12. Late-arriving immigrants and infrequent workers make up 86% of people over 60 who are not eligible for Social Security benefits.
(Source: SSA Population Profile)
One of the saddening facts about social security is that these groups have the highest poverty rates among those who never receive SS benefits.
It should be noted that this only applies to immigrants who arrive to the US after they’re 50 or older, as demonstrated by the fact that immigrant entrepreneurs accounted for 21.7% of all business owners in the US in 2019.
13. Social Security brought 9.5 million elderly women above the poverty line in 2020.
(Source: CBPP SS Effectiveness)
This program is particularly important to women as they take more time away from work and tend to save less.
14. In 2020, about 89% of people aged 21–64 were insured in case of severe disability through Social Security.
(Source: CBPP SS Facts / SSA Actuarial Note)
Social Security vital statistics show that an insured worker born in 2000 has about a 25% chance of becoming disabled between the ages 20 and 65, and in the same period, their chance of dying is 13%.
15. The average monthly benefit of disabled workers is higher than for disabled widow(er)s or disabled adult children of deceased workers.
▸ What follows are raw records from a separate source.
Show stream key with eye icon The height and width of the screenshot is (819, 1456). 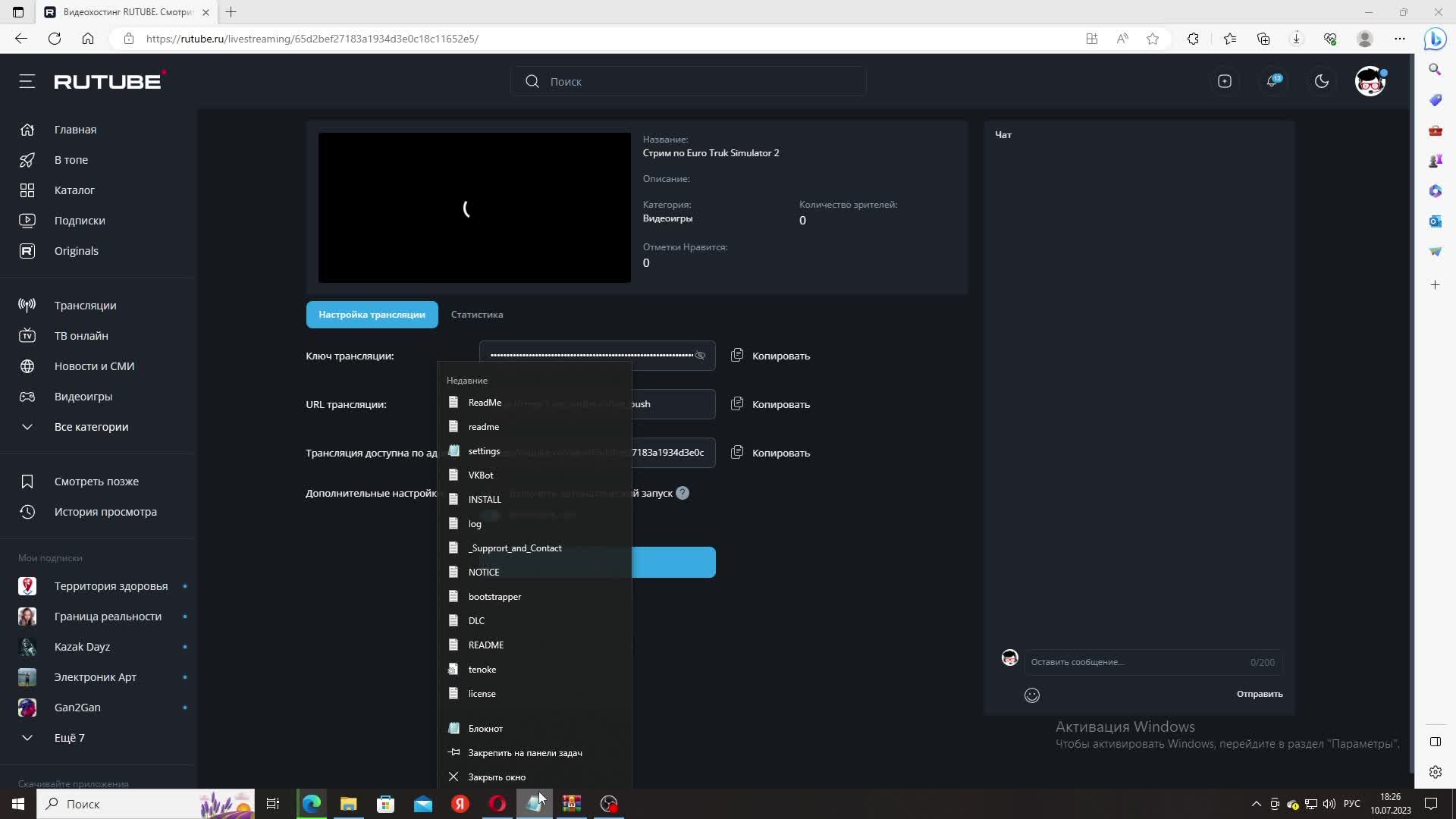(x=701, y=356)
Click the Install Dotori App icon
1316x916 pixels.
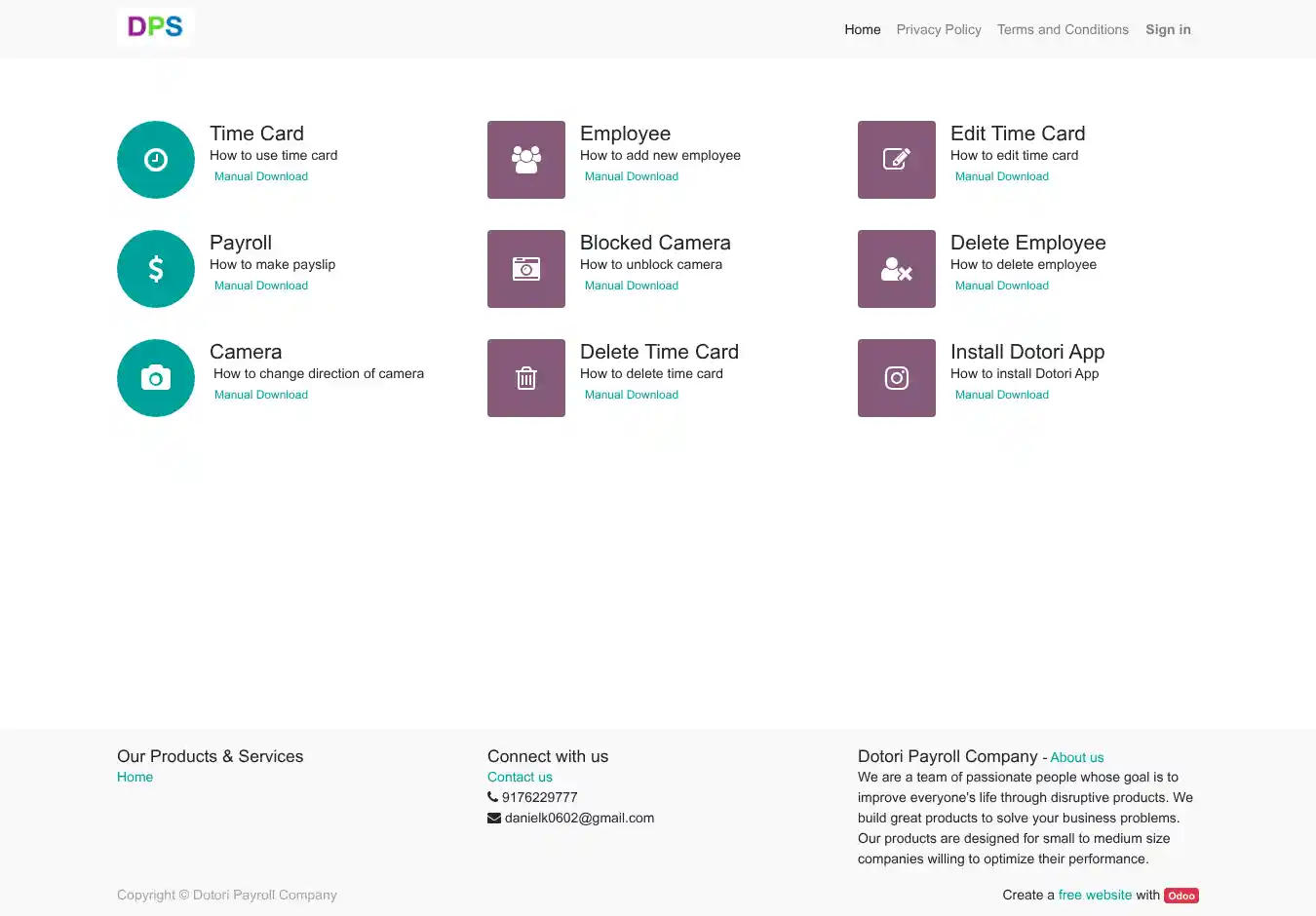pos(897,378)
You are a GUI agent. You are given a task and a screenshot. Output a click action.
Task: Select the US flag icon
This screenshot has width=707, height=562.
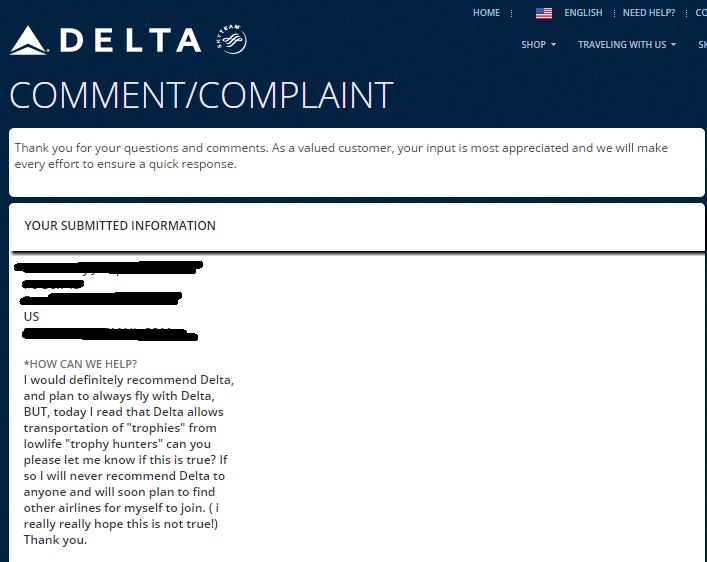coord(544,13)
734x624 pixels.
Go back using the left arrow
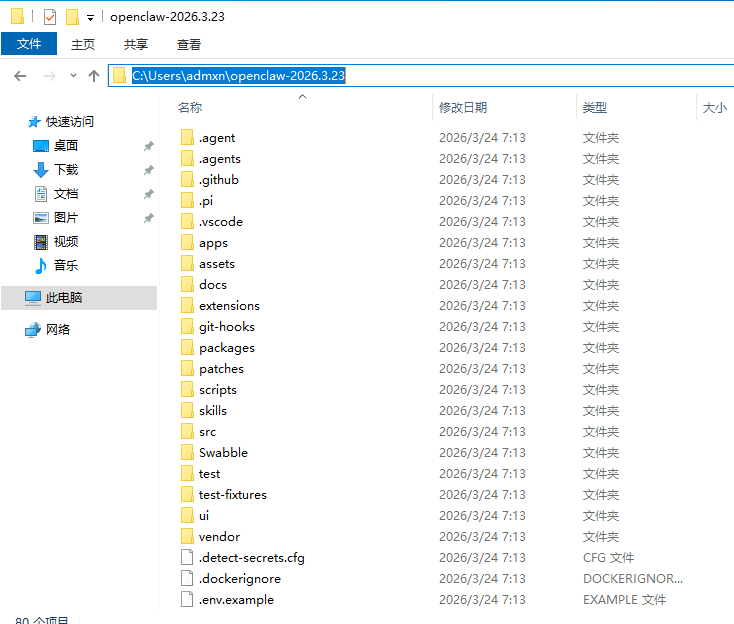pos(20,76)
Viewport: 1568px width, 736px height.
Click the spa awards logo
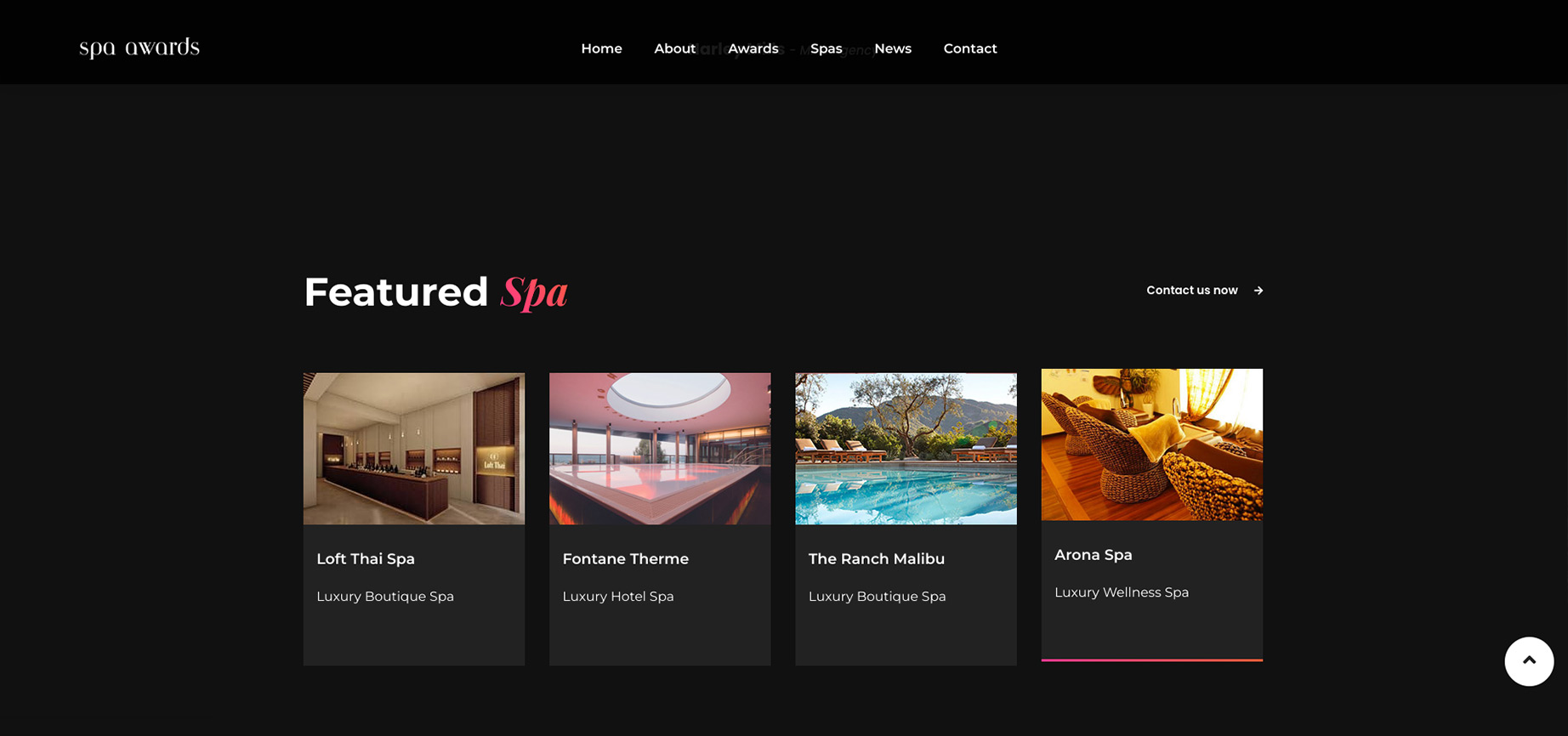coord(139,48)
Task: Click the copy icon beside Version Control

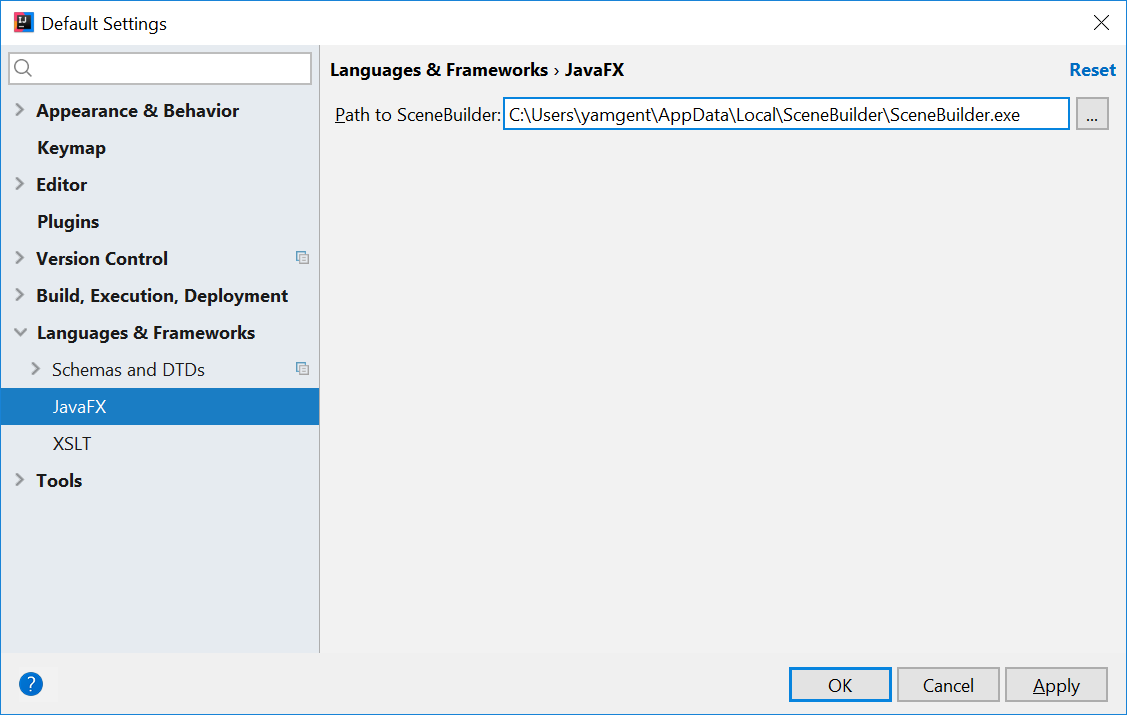Action: 302,258
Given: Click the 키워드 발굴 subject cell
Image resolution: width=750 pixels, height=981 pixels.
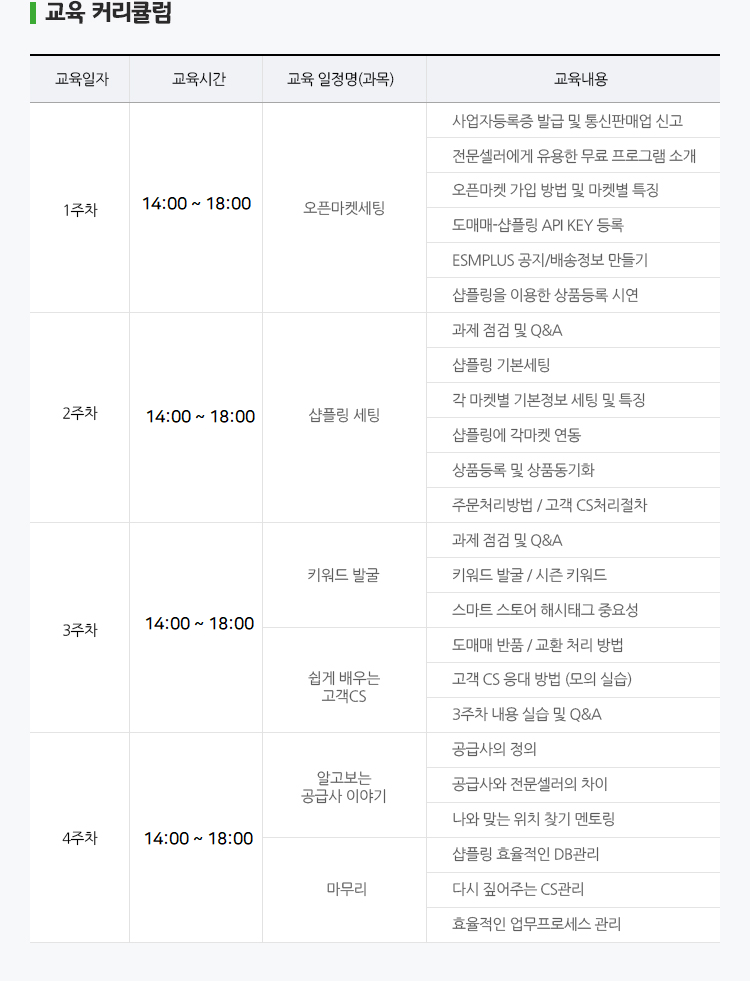Looking at the screenshot, I should pos(344,575).
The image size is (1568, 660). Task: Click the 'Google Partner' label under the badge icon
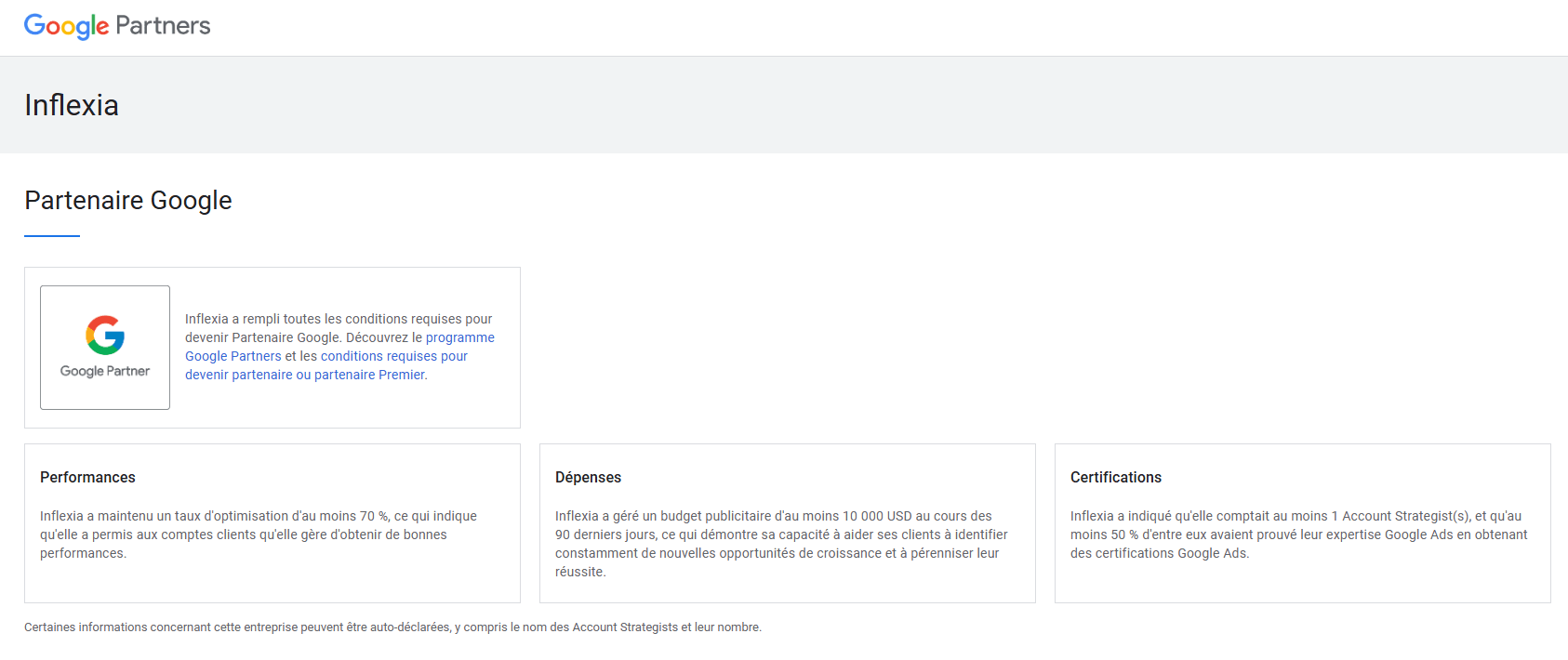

(Source: SSA Annual Report)
It’s because disabled workers receive 100% of the PIA (Primary Insurance Amount) compared to the 71.5% for disabled widow(er)s between the ages of 50 and 60, and 75% for disabled adult children of deceased workers.
Social Security Historical Facts
The history of Social Security is a fascinating one, as is the development of the program through the decades.
Read on to find more Social Security stats related to the history of the program.
16. The Social Security System started in 1935 with Franklin D. Roosevelt.
The program started on August 14, 1935, with the president signing the Social Security Act. Since then, it has grown to be one of the largest government-run programs in the US.
17. A version of the program existed before Roosevelt signed the Social Security Act in 1935.
In 1862 Civil War veterans, as well as their widows and children, could apply for a kind of pension. In 1906, the law was amended to include the elderly.
Furthermore, the first company pension plans were created in 1882, but not many employees received any money from them.
18. The first benefits check was paid out at the beginning of 1940.
One of the most interesting Social Security facts is that the first check was written to Ida May Fuller, and it was made out to the amount of $22.54 (equivalent to $477.86 today). After 35 years of retirement, she received almost 1,000 times what she paid into the system.
19. Eight days after the Social Security program started, over a million workers had Social Security numbers.
To be eligible, workers had to file a request at their local post office. This is the beginning of what we now know as Social Security numbers.
At first, the Social Security program excluded agricultural workers and self-employed professionals, as Social Security facts show.
Well, there you have it! We covered a lot of ground related to one of the most important government-run programs today that helps millions of US citizens daily.
We hope that we have shown you some new and interesting statistics that will help you understand the program better.
What percent of the US population is on Social Security?
As of 2022, around 25% of the US population receives some form of Social Security, divided into three categories: retirees (75.2%), disabled workers (13.1%), and survivors (11.7%).
Has Social Security been a success?
The Social Security program is one of the most successful government-run programs to this day. It has lifted millions out of poverty and has kept income consistent for families after the death of a family member.
How much does Social Security cost the government?
(Source: CBPP Federal Spending)
The available Social Security statistics show that about 21% of the total US budget, or $1.2 trillion, goes towards SS benefits paid monthly to the US population.
This amount goes out to about 49 million retired workers, 6 million spouses and children of deceased workers, 9 million disabled workers, and 3 million spouses and children of retired workers.